~凍れる瞳~

 マーブラム城の地下で魔物に取り憑かれたザッハを元に戻して、それから。

「ガトー殿は元気になっただろうか……」
「そこも気になるけど今回は別の用事で来たんだろ、オグマ」

 デュー達は王都を離れ、フォンダンシティに来ていた。
 職人の街、煌めきの街とも言われるここはオグマの騎士団時代からの育ての親で名工であるガトーが住んでいるのだが、一番の目的は彼に会うことではなかった。

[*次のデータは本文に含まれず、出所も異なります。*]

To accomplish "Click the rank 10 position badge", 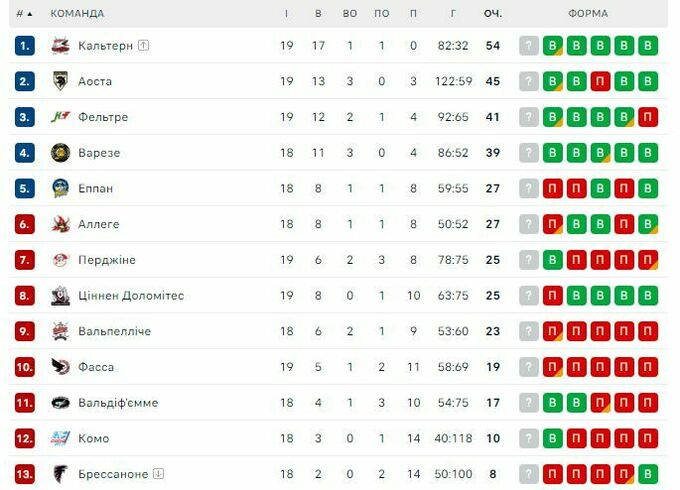I will [x=25, y=367].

「本当にここにグラッセがいるのですか、スタード殿?」
「本人が確かにそう言ったのだ……城下町に涌いた魔物を退治していた時にな」

 決戦の時にデューやオグマ達、マーブラム城の地下へ一足先に向かったメンバーは知らないが、城下町で戦っていたスタード達のところにはしばらく姿をくらましていたグラッセが現れた。
 因縁があるオグマがいないのを見ると特に何もせず立ち去ったらしいが……

「グラッセの素顔にはびっくりしましたよ、旦那」
「ええ、本当に」

 リュナンとイシェルナが腕組みをしてしみじみと呟く。

「素顔まで見せて、ここで待ってるというメッセージだけ残していったのか?」
「仮面は事故で外れちゃったんですけどね。もしかしたらグラッセさん、遅かれ早かれ素顔を明かすつもりだったのかもしれません」

 当時を思い出しながらフィノが付け加える。
 きっとその時のグラッセは彼女にそう感じさせるような雰囲気を漂わせていたのだろう、とオグマは考え込んだ。

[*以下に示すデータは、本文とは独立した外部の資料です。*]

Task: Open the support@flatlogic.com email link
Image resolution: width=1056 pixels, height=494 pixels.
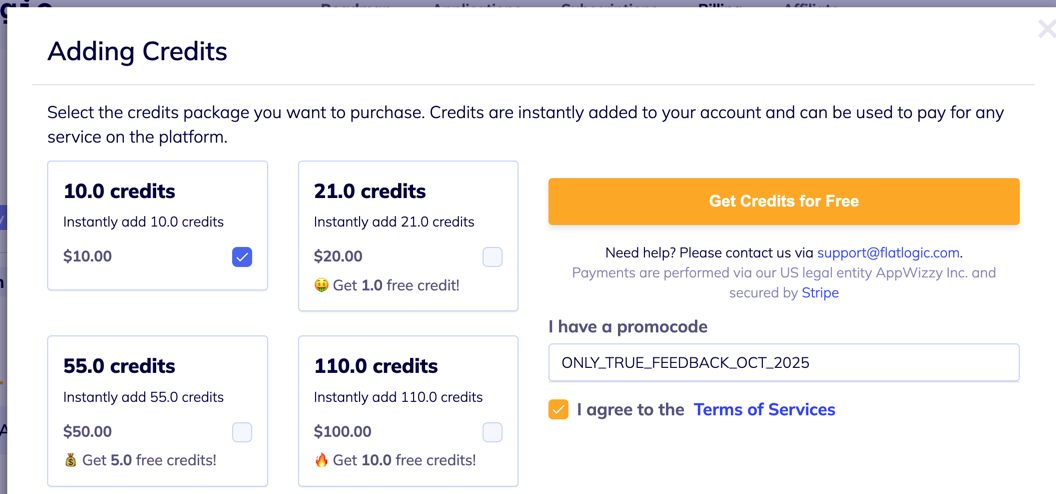Action: pyautogui.click(x=888, y=253)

「グラッセのこと、向き合うのはいいですけどね。一人で抱え込んじゃうのはナシですよ、旦那」
「あ、ああ……リュナンも、いきなり噛みついてはいけないぞ?」
「……あの顔見たらそんな気も失せましたよ」

 目の前でオグマが殺されかけた一件から、グラッセを目の敵にしているリュナンに冷静になるよう注意するが、返ってきた反応はいつもとは違うものだった。

「リュナン?」
「旦那……たぶん、グラッセはこれで“終わり”にするつもりです」
「早まった真似をしなければいいがな……」

 珍しく神妙な面持ちのリュナンにスタードも頷いた。
 首を傾げるオグマやその場にいなかった者達は「実際に見た方が早い」とグラッセの素顔については聞かされていない。

 素性も知れず、オグマを憎み、殺そうとまでした仮面の男。

(グラッセ……お前は一体……)

 何者で、何をしようというのか。

 フォンダンシティはいつも通りの穏やかさで、その中に不釣り合いな黒衣の青年は見当たらなかった。